Dikilitaş Kilisesi can çekişiyor
Dünyanın en büyük halılarının dokunduğu tarihi kilise güvercin yuvasına döndü…
Niğde’nin Dikilitaş köyünde, 19.yüzyıla ait tarihi kilise bakımsızlık nedeniyle adeta harabeye döndü. 20 yıl öncesine kadar dünyanın en büyük halılarının dokunduğu atölyelere ev sahipliği yapan Dikilitaş Kilisesi, bugün güvercinlerin ve yabani kuşların yuvası haline geldi. Yıkılmaya yüz tutan tarihi yapının turizme kazandırılmasını isteyen yöre halkı, yetkilileri göreve davet ediyor.

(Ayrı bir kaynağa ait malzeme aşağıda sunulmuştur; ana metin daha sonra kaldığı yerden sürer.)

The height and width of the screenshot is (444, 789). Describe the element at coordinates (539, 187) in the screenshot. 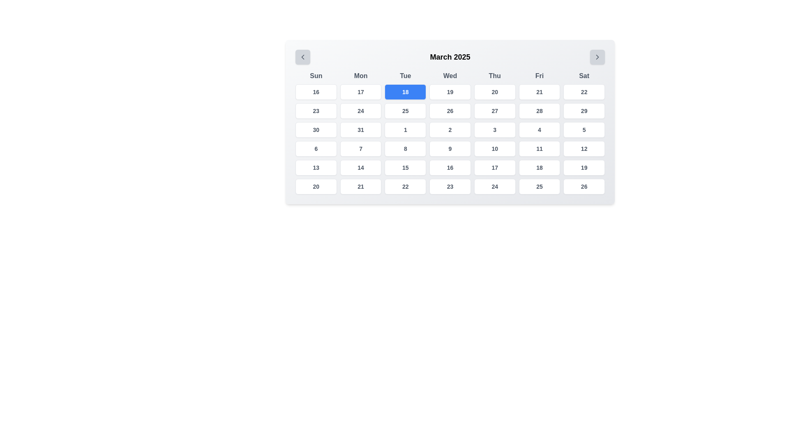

Niğde’nin Dikilitaş köyü, hem tarihi hem de kültürel açıdan büyük bir öneme sahipken, ne yazık ki yıllardır ihmal edilen Dikilitaş Kilisesi ve burada kurulan halı dokuma atölyeleri, yerel halkın yaşamında önemli bir rol oynarken şimdi yalnızca unutulmuş bir geçmişin izlerini taşıyor. Kültürel mirasa sahip çıkmak bir yana, birkaç yüzeysel restorasyonla geçiştirilen bu değer, adeta yok olma tehlikesiyle karşı karşıya. Bu kadar önemli bir yapının tarihsel dokusunun korunmaması, Dikilitaş halkının kültürel ve ekonomik bağlarının kopmasına neden olmuşken, yetkililerin bu duruma karşı gösterdiği ilgisizlik, bir kez daha kültürel mirasın nasıl göz ardı edildiğini gözler önüne seriyor.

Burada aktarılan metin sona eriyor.